- [EXERCISE OBJECTIVE]: Each line of the data below must be given again exactly as written.

Collected data
----------
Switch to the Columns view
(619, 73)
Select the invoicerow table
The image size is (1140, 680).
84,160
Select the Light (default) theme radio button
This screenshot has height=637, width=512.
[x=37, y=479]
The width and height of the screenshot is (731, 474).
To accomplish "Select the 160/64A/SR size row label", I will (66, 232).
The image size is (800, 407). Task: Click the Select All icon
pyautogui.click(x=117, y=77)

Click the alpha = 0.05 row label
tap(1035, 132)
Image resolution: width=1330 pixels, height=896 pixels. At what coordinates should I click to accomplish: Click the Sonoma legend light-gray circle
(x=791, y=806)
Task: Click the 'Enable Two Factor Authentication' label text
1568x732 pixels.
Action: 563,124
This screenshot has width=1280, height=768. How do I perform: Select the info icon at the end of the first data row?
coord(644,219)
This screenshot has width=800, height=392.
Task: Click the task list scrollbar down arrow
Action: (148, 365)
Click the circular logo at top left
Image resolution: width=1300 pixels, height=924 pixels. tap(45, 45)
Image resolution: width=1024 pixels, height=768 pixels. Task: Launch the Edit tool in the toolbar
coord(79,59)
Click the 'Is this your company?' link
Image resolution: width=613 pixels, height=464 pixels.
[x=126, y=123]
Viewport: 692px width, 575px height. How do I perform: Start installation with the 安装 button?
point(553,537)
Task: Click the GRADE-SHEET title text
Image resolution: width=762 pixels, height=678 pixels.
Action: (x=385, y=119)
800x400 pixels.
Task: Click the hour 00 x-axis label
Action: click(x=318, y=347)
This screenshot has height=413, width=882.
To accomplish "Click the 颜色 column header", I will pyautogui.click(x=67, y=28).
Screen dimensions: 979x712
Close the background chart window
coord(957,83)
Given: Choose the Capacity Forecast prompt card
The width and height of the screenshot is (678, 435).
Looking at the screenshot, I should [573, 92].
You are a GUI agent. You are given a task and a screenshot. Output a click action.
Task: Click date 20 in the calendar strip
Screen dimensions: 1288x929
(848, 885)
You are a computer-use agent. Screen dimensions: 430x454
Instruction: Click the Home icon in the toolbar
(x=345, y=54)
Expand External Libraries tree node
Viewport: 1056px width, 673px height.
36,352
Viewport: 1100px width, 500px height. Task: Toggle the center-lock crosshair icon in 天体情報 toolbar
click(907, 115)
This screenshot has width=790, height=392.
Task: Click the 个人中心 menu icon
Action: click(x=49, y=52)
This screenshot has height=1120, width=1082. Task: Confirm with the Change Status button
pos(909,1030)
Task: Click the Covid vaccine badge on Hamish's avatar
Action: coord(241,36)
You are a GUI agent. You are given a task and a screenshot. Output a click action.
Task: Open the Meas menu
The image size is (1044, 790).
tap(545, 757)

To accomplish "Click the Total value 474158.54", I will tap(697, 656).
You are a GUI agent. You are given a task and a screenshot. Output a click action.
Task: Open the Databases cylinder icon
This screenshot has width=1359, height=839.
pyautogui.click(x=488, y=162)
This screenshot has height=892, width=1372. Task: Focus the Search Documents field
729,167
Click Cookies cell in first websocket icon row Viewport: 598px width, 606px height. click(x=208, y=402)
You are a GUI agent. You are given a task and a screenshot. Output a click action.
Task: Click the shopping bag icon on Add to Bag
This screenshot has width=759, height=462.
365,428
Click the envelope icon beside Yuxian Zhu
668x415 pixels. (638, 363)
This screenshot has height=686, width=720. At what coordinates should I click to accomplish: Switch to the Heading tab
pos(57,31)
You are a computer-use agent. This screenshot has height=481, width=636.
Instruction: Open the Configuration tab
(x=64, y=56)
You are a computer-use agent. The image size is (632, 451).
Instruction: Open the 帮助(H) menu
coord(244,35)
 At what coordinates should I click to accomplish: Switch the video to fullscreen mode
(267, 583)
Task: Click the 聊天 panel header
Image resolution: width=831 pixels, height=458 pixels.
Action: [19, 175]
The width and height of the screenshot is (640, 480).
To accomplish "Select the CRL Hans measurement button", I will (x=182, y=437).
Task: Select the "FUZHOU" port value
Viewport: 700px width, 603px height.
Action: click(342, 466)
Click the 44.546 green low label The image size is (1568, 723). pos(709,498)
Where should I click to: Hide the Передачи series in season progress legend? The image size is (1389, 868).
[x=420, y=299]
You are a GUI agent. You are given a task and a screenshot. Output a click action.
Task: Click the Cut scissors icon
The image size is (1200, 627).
----------
- [WRITTEN RESPONSE]:
Switch to the Columns view
(619, 73)
Select the invoicerow table
The image size is (1140, 680).
84,160
Select the Light (default) theme radio button
This screenshot has height=637, width=512.
[x=37, y=479]
The width and height of the screenshot is (731, 474).
To accomplish "Select the 160/64A/SR size row label", I will (66, 232).
The image size is (800, 407). Task: Click the Select All icon
pyautogui.click(x=117, y=77)

Click the alpha = 0.05 row label
tap(1035, 132)
Image resolution: width=1330 pixels, height=896 pixels. At what coordinates should I click to accomplish: Click the Sonoma legend light-gray circle
(x=791, y=806)
Task: Click the 'Enable Two Factor Authentication' label text
1568x732 pixels.
Action: 563,124
This screenshot has width=1280, height=768. How do I perform: Select the info icon at the end of the first data row?
coord(644,219)
This screenshot has width=800, height=392.
Task: Click the task list scrollbar down arrow
Action: (148, 365)
Click the circular logo at top left
Image resolution: width=1300 pixels, height=924 pixels. tap(45, 45)
Image resolution: width=1024 pixels, height=768 pixels. Task: Launch the Edit tool in the toolbar
coord(79,59)
Click the 'Is this your company?' link
Image resolution: width=613 pixels, height=464 pixels.
[x=126, y=123]
Viewport: 692px width, 575px height. How do I perform: Start installation with the 安装 button?
point(553,537)
Task: Click the GRADE-SHEET title text
Image resolution: width=762 pixels, height=678 pixels.
Action: (x=385, y=119)
800x400 pixels.
Task: Click the hour 00 x-axis label
Action: click(x=318, y=347)
This screenshot has height=413, width=882.
To accomplish "Click the 颜色 column header", I will pyautogui.click(x=67, y=28).
Screen dimensions: 979x712
Close the background chart window
coord(957,83)
Given: Choose the Capacity Forecast prompt card
The width and height of the screenshot is (678, 435).
Looking at the screenshot, I should [573, 92].
You are a GUI agent. You are given a task and a screenshot. Output a click action.
Task: Click date 20 in the calendar strip
Screen dimensions: 1288x929
(848, 885)
You are a computer-use agent. Screen dimensions: 430x454
Instruction: Click the Home icon in the toolbar
(x=345, y=54)
Expand External Libraries tree node
Viewport: 1056px width, 673px height.
36,352
Viewport: 1100px width, 500px height. Task: Toggle the center-lock crosshair icon in 天体情報 toolbar
click(907, 115)
This screenshot has width=790, height=392.
Task: Click the 个人中心 menu icon
Action: click(x=49, y=52)
This screenshot has height=1120, width=1082. Task: Confirm with the Change Status button
pos(909,1030)
Task: Click the Covid vaccine badge on Hamish's avatar
Action: coord(241,36)
You are a GUI agent. You are given a task and a screenshot. Output a click action.
Task: Open the Meas menu
The image size is (1044, 790).
tap(545, 757)

To accomplish "Click the Total value 474158.54", I will tap(697, 656).
You are a GUI agent. You are given a task and a screenshot. Output a click action.
Task: Open the Databases cylinder icon
This screenshot has width=1359, height=839.
pyautogui.click(x=488, y=162)
This screenshot has height=892, width=1372. Task: Focus the Search Documents field
729,167
Click Cookies cell in first websocket icon row Viewport: 598px width, 606px height. click(x=208, y=402)
You are a GUI agent. You are given a task and a screenshot. Output a click action.
Task: Click the shopping bag icon on Add to Bag
This screenshot has width=759, height=462.
365,428
Click the envelope icon beside Yuxian Zhu
668x415 pixels. (638, 363)
This screenshot has height=686, width=720. At what coordinates should I click to accomplish: Switch to the Heading tab
pos(57,31)
You are a computer-use agent. This screenshot has height=481, width=636.
Instruction: Open the Configuration tab
(x=64, y=56)
You are a computer-use agent. The image size is (632, 451).
Instruction: Open the 帮助(H) menu
coord(244,35)
 At what coordinates should I click to accomplish: Switch the video to fullscreen mode
(267, 583)
Task: Click the 聊天 panel header
Image resolution: width=831 pixels, height=458 pixels.
Action: [19, 175]
The width and height of the screenshot is (640, 480).
To accomplish "Select the CRL Hans measurement button", I will (x=182, y=437).
Task: Select the "FUZHOU" port value
Viewport: 700px width, 603px height.
Action: click(342, 466)
Click the 44.546 green low label The image size is (1568, 723). pos(709,498)
Where should I click to: Hide the Передачи series in season progress legend? The image size is (1389, 868).
[x=420, y=299]
You are a GUI agent. You are given a task and a screenshot. Output a click action.
Task: Click the Cut scissors icon
The image size is (1200, 627).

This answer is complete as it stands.